Örneğin bacak kesme ameliyatı. Kitapta keskin bir bıçakla yapılıp hemen biten bu ameliyat dizide kör bir testereyle yapılıyor ve tahmin edeceğiniz gibi bol kanlı, uzun bir sahne çıkıyor ortaya. Aynı şekilde bebeğin gözündeki iltihap kitapta müdahalesiz geçerken, dizide patlayıp doktorun suratına geliyor. Dizinin her anı bu tip iğrenç sahnelerle dolu aslında. Bilemiyorum, sahneler bu kadar iğrenç olmasaydı dizi yine de başarılı olur muydu? Yoksa bu diziyi başarılı yapan şey kara komedi öğeleri mi? 

KİTAP DİZİ KARŞILAŞTIRMASI

Dizi toplam iki sezondan oluşuyor. Bunlardan birincisi kitapla birebir aynı hikayelere ve hatta benzer diyaloglara sahip. Karakterler, hatta hikayelerin özneleri dizide değiştirilmiş ancak yaşanan vakalar son derece iyi uyarlanmış diziye.

İkinci sezon ise kitaptan tamamen bağımsız. Fazladan bir güzel kadın karakter eklenmiş örneğin, bir kadın fazladan öldürülmüş dizide. Biraz daha reytinglere oynanmış gibi bir his bırakıyor. Farklara tek tek örnek vermek gerekirse:

- Dizide doktorun kendisi morfin bağımlısı. Bu bağımlılığın kendisini soktuğu acınası, bazen gülünç durumları izliyoruz. Kitapta ise böyle bir şey yok. Morfin diye ayrı bir hikaye var. Burada doktorun üniversiteden bir arkadaşı morfin bağımlısı olup yaşadıklarını bir günlüğe aktarıyor. Doktor bu günlüğü okuyor, hepsi bu. Dizi versiyonu çok daha can alıcı olmuş. Zira aslında Mikhail Bulgakov gerçekten de yaklaşık bir sene boyunca kendisine morfin enjekte ederek bu bağımlılığı yaşıyor. Kitapta bir arkadaş üzerinden anlatılan bu deneyimler, dizide otobiyografik öğeye dönüştürülerek aktarılmış, son derece başarılı olmuş.

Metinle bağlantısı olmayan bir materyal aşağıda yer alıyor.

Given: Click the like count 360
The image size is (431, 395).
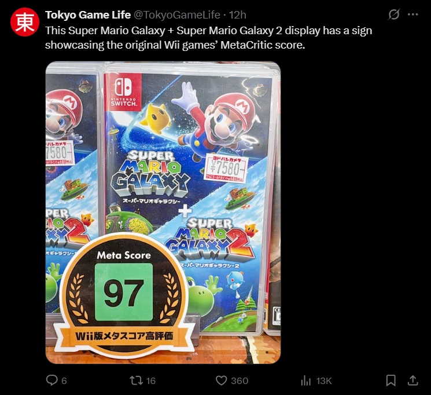Looking at the screenshot, I should click(240, 381).
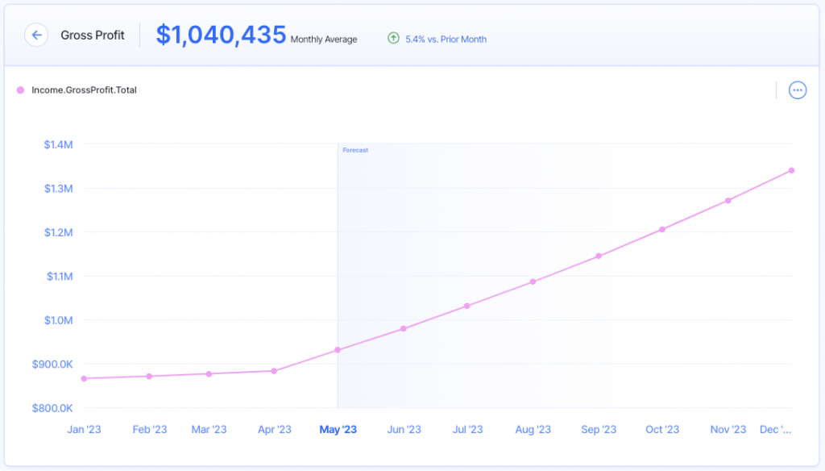Viewport: 825px width, 471px height.
Task: Select the Jun '23 forecast data point
Action: pos(403,329)
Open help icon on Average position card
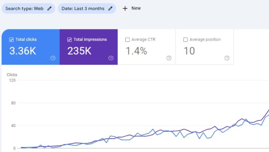Screen dimensions: 269x152 (227, 58)
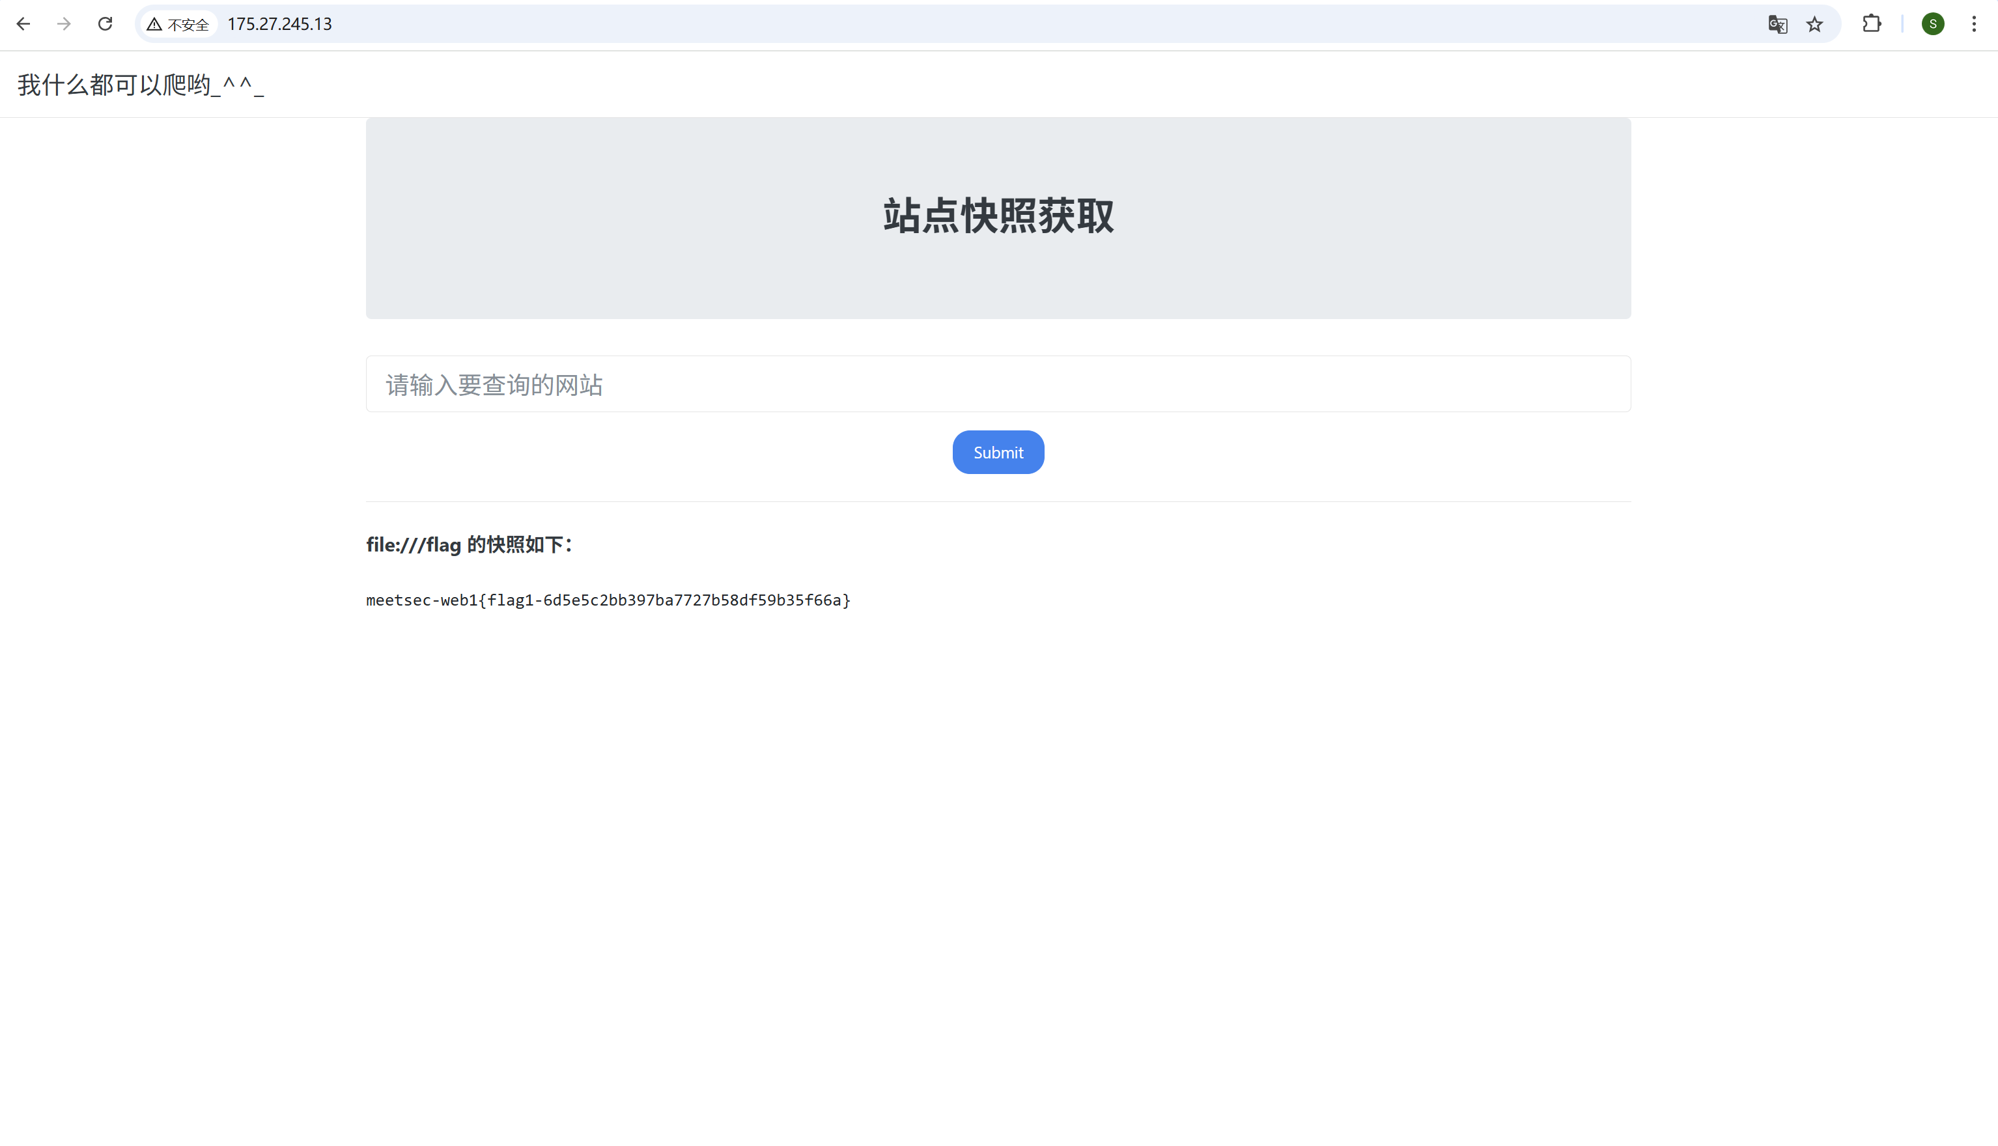Open the extensions puzzle icon
The height and width of the screenshot is (1146, 1998).
point(1871,24)
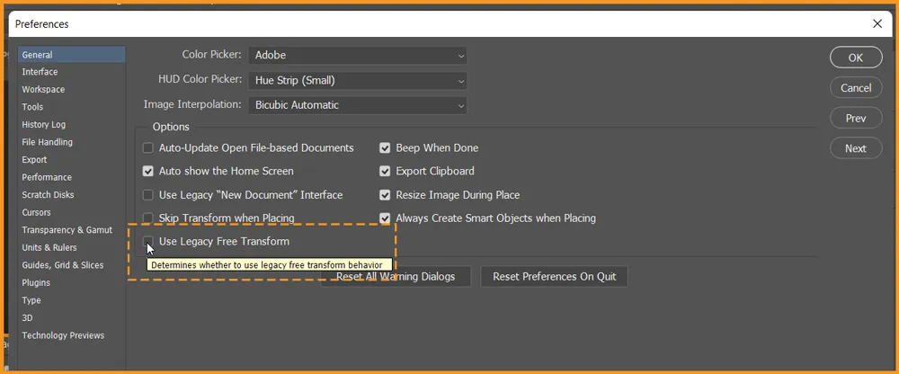Click the Next button

[x=855, y=148]
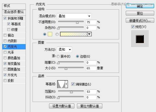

- Dizide genç doktor, ebe Pelageya ile aşk yaşıyor. Sonunda Pelageya ölüyor ve genç doktor içinde bulunduğu bağımlılık hali nedeniyle o kadar çok kendine odaklanmış halde ki kadının ölümünden hiç mi hiç etkilenmiyor. Yıllar sonra olgun doktor karakteri eskiden çalıştığı bu kasabaya geri dönüp Pelageya'nın mezarını ziyaret ediyor ve ona hak ettiği değeri vermediği için pişman olduğunu gösterip özür diliyor. Kitapta ise böyle bir aşk hikayesi yok. Morfin hikayesindeki karakter Anna isimli hastane çalışanıyla aşk yaşıyor, hepsi bu. Belki bu da yazarın gerçekten yaşamış olduğu ve "bir arkadaş" üzerinden anlattığı bir aşk hikayesidir. 

- Leopold Leopoldovic. Genç doktor hastaneye atanmadan önce hastanede çalışan tecrübeli ve etkileyici doktor. Kitapta dizideki kadar sık geçmiyor adı. Dizide ise tamamen karikatürize edilmiş ve bence çok yerinde kullanılmış. Diziyle ilgili en çok aklımda kalacak sahneler onun portresine bakarak gerçekleşen diyaloglar olacak.

Özetle dizide, kitapta okumuş olduğunuz vakaların birçoğunu görebileceksiniz ancak çoğu karakteri değişmiş bulacaksınız. Dizinin kendine özgü bir işleme tarzı var, ana hikayeleri olduğu gibi bırakıp geri kalan her şeyle oynamışlar. Değiştirilmiş halinden de zevk alacağınızı iddia ediyorum. 

Ben önce dizi sonra kitap sıralamasıyla gittim. Size tam tersini yapmanızı öneririm.